Ma torniamo alla gag della "Capitale italiana della cultura". In base alle ricostruzioni giornalistiche dev'essere andata così: Chiarabella scende a Roma e incontra un po' di ministri, compreso il nuovo titolare della Cultura, un certo Bonisoli del quale non so nulla se non che ha un social manager che scambia MiTo per un festival sulla mitologia (lo chiama #FestivalDelMiTo, come si nota nella figura qui a fianco). Com'è come non è, i giornali raccontano che Chiarabella avrebbe esposto al ministro la simpatica idea della "Capitale della cultura", ottenendone approvazione e incoraggiamento. Nessuno si premura di distinguere fra capitale "italiana" ed "europea". Non so neppure se i due abbiano ben chiara la differenza. Ma si parla di 2021, quindi di quella italiana si tratta. Una scorreggina nell'universo, a dirsela brutalmente.

Ma proviamo a guardare oltre la gag

Questione chiusa, dunque?

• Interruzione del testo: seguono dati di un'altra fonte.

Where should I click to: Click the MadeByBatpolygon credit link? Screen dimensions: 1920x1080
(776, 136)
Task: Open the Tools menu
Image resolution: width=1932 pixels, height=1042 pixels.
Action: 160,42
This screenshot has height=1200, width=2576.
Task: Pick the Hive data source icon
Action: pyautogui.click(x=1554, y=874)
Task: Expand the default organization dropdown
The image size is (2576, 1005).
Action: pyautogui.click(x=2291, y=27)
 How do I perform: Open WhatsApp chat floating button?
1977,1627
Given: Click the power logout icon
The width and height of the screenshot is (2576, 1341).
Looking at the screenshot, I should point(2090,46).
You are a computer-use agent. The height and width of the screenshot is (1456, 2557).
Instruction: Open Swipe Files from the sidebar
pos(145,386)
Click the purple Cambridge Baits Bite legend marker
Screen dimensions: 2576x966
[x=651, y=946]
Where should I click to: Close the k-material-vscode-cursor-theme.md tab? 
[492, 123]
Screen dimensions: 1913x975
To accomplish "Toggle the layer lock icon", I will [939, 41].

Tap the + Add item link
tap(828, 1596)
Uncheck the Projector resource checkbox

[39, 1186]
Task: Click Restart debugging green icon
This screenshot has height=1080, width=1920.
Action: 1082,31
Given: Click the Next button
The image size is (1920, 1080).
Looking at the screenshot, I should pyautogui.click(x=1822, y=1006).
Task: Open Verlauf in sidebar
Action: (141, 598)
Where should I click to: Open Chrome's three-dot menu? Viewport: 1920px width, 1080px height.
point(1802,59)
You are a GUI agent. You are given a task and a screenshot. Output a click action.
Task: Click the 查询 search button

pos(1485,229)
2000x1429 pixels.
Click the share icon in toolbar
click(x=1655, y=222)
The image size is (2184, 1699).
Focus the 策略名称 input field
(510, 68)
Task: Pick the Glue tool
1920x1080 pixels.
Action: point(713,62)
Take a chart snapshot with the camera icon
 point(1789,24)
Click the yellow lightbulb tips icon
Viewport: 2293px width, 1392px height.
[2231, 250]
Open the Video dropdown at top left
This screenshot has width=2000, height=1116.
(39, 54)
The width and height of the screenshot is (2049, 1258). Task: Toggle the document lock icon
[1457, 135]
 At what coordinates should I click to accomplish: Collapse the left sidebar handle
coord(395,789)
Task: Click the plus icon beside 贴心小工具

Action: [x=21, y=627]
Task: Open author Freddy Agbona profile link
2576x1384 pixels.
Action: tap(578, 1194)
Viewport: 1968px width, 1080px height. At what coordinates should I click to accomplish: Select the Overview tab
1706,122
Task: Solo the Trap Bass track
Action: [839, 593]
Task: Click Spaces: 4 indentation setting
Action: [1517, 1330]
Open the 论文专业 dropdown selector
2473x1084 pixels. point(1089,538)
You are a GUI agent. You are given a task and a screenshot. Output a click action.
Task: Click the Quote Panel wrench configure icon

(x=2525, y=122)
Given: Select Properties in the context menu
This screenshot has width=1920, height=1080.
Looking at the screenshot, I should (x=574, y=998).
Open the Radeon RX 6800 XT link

Un'altra boutade per far scrivere i giornali? Un pannicello caldo per lenire la ferita olimpica?
Forse sì. O forse no. Forse, oltre la gag, c'è di più. Basta rifletterci.
Sapete che io credo nella serendipity, nel buscar el levante por el poniente. nel progetto sbagliato che porta al risultato giusto. 
E vi spiego. 
Stanotte ci pensavo. Stai a vedere, mi son detto, che l'equivoco buffo è in realtà un messaggio che ci manda il destino. Senza ancora essersene accorta, la capitana Chiarabella ha trovato la missione che - moderno capitano Willard nel nostro Vietnam quotidiano - andava cercando a tentoni per dare finalmente a Torino un obiettivo: quella speranza di futuro che non verrà dall'ormai improbabilissima candidatura olimpica.Chiarabella potrebbe davvero lanciare la candidatura di Torino a Capitale europea delle cultura 2033. Non gliene verrebbe alcun male - viste le tempistiche, non sarà lei a occuparsene concretamente - ma la sola idea tonificherebbe il morale di una città ammosciata e tristanzuola.

Darsi un obiettivo è inventarsi un futuro

Secondo me Chiarabella deve provarci. Lo so, lo so, il 2033 è lontanissimo, e di sicuro candidare Torino non porterà a questa giunta nessun vantaggio immediato. Devono fare uno sforzo, si es possible: pensare da statisti e non da politici. La città non può continuare a ciondolare senza una meta, senza un'ambizione, like a rolling stone.
Non dico per me, le mie probabilità di essere presente nel 2033 sono assai ridotte. Dico per Torino. Che cos'ha Torino meno di Genova, che fu Capitale europea della cultura nel 2004? Cos'ha meno di Liverpool, di Riga, di Marsiglia, di Breslavia? Non pretendo che si parta in tromba domani mattina. Quindici anni sono una vita. Però ragionarci su, guardarci in faccia e dirci che si può fare, servirebbe se non altro a ritrovarci, a inventarci un futuro. Le Olimpiadi no? Va bene, era un obiettivo troppo divisivo; va bene, lorsignori ci tengono ai loro principi e li rispetto; va bene, la politica politicante ha le sue liturgie; va bene, le possibilità di farcela erano comunque minime. Però, eccheccazzo, un sogno vorrete darcelo? O dobbiamo morire così,  come tante merde al sole? Bullandoci di strappare a chi è più piccolo di noi premietti da sagra di paese come la "Capitale italiana della cultura"? 
Tenetevi le ghiande, lasciatemi le ali.